Sex baby
‘…Let’s talk about sex, baby

Let’s talk about you and me
Let’s talk about all the good things
And the bad things that may be
Let’s talk about sex
Let’s talk about sex
Let’s talk about sex
Let’s talk about sex

Let’s talk about sex for now to the people at home or in the crowd
It keeps coming up anyhow
Don’t decoy, avoid, or make void the topic
Cuz that ain’t gonna stop it
Now we talk about sex on the radio and video shows
Many will know anything goes
Let’s tell it how it is, and how it could be
How it was, and of course, how it should be…’
Let’s Talk About Sex, Salt ‘n’ Pepa.

Mum has always been very supportive of my writing. She’s the one in my family who asks how it’s going, wants to read my work and encourages me to follow my writing dream (even when the going gets tough).
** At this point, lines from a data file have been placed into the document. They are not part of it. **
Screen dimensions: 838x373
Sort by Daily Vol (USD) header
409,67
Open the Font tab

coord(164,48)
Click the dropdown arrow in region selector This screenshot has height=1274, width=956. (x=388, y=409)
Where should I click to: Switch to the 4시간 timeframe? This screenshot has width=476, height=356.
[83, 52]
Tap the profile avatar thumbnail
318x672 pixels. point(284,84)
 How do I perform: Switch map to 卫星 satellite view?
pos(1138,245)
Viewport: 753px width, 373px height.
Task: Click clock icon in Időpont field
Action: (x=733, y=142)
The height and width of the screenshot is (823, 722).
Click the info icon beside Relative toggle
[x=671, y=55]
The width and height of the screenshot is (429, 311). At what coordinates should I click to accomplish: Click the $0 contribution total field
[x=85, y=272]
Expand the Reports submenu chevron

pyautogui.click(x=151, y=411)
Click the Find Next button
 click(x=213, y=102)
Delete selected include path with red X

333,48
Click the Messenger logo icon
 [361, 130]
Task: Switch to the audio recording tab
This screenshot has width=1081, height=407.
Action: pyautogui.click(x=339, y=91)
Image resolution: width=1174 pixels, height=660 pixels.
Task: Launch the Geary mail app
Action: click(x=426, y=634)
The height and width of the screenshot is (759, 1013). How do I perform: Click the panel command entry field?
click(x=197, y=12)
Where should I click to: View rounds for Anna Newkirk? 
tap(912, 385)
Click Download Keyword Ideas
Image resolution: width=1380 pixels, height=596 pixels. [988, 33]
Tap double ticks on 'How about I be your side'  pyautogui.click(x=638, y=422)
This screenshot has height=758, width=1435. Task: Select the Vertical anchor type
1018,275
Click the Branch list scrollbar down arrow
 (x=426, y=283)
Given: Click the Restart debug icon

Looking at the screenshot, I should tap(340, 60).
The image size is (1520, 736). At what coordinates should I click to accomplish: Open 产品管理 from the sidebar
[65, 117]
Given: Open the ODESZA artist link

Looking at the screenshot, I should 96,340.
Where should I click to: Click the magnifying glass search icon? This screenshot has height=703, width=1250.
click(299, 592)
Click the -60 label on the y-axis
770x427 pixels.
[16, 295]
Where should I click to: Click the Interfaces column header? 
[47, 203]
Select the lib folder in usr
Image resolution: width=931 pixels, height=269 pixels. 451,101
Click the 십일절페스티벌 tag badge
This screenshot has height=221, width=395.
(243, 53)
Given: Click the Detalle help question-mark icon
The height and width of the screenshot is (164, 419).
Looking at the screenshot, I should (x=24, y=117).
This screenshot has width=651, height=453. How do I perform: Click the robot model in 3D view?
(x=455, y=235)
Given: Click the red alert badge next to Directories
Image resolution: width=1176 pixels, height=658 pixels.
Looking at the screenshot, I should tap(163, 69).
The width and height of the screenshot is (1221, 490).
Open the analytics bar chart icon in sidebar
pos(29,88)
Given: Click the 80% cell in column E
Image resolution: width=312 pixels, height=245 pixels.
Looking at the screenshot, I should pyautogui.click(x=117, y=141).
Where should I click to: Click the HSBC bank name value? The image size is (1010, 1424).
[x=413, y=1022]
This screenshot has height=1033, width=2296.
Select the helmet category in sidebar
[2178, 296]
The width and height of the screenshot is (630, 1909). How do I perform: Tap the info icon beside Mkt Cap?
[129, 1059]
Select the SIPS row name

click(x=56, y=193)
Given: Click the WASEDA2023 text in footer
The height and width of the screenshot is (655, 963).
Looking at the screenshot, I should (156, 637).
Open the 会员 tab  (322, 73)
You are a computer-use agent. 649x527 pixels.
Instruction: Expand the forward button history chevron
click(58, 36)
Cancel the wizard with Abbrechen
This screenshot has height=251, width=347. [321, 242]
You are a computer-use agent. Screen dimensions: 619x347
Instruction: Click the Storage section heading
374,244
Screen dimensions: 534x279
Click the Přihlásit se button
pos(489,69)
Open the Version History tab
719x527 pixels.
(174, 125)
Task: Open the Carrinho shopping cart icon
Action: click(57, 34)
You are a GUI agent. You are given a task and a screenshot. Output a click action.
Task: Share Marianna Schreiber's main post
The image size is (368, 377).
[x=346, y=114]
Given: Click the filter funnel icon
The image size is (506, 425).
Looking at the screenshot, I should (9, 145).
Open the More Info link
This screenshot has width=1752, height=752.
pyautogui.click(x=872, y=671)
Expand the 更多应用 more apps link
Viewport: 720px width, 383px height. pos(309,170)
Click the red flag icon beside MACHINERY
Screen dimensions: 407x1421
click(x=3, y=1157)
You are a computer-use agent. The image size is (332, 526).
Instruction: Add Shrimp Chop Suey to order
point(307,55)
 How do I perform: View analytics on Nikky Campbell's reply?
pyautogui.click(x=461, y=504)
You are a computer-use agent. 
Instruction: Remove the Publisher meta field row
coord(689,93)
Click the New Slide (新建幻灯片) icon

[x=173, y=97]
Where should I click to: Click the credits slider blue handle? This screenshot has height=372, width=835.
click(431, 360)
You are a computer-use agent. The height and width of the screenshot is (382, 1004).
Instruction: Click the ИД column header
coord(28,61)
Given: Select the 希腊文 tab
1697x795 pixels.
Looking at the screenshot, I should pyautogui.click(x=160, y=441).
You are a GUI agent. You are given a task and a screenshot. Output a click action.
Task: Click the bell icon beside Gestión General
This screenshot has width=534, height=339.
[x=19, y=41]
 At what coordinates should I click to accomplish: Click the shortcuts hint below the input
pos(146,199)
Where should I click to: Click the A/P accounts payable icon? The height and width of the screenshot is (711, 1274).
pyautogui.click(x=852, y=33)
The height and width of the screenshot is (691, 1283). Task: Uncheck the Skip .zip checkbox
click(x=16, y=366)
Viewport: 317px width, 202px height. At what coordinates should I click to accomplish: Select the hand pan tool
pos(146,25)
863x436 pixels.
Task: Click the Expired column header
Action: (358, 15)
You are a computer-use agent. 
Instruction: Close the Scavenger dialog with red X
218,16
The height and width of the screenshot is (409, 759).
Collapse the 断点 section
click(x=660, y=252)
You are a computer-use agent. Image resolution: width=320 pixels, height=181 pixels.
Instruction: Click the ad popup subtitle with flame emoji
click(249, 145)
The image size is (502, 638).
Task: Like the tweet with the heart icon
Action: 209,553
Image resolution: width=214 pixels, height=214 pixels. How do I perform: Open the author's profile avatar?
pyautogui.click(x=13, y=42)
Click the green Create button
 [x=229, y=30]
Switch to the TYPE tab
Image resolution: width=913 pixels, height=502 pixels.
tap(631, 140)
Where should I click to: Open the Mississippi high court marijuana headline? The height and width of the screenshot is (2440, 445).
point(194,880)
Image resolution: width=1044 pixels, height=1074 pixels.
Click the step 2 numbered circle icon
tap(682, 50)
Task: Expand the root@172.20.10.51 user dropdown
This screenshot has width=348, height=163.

Last year, I showed her a chapter from the latest draft of my book and she loved it. She said it made her feel emotional and she wanted to cry a little. This was high praise coming from Mum.

Fast forward a year and that draft has morphed and changed into a far more refined version. And Mum’s been supportive the whole time. ‘When do I get to read your book?’ has been her regular refrain followed by, ‘Is it finished yet?’

About a month ago I was finally able to say, ‘Yes, it’s ready enough for you to see it. I’ll email to you.’ Would she like it or hate it, I didn’t know. But it was time.

Four long days crept past with no word from Mum. Was my book complete crap?? My fears started to bubble a little. Surely all was fine. Maybe she was busy and hadn’t read it yet.

Finally, I rang her on another pretext and as the conversation drew to a close she said, ‘By the way, I read your book.’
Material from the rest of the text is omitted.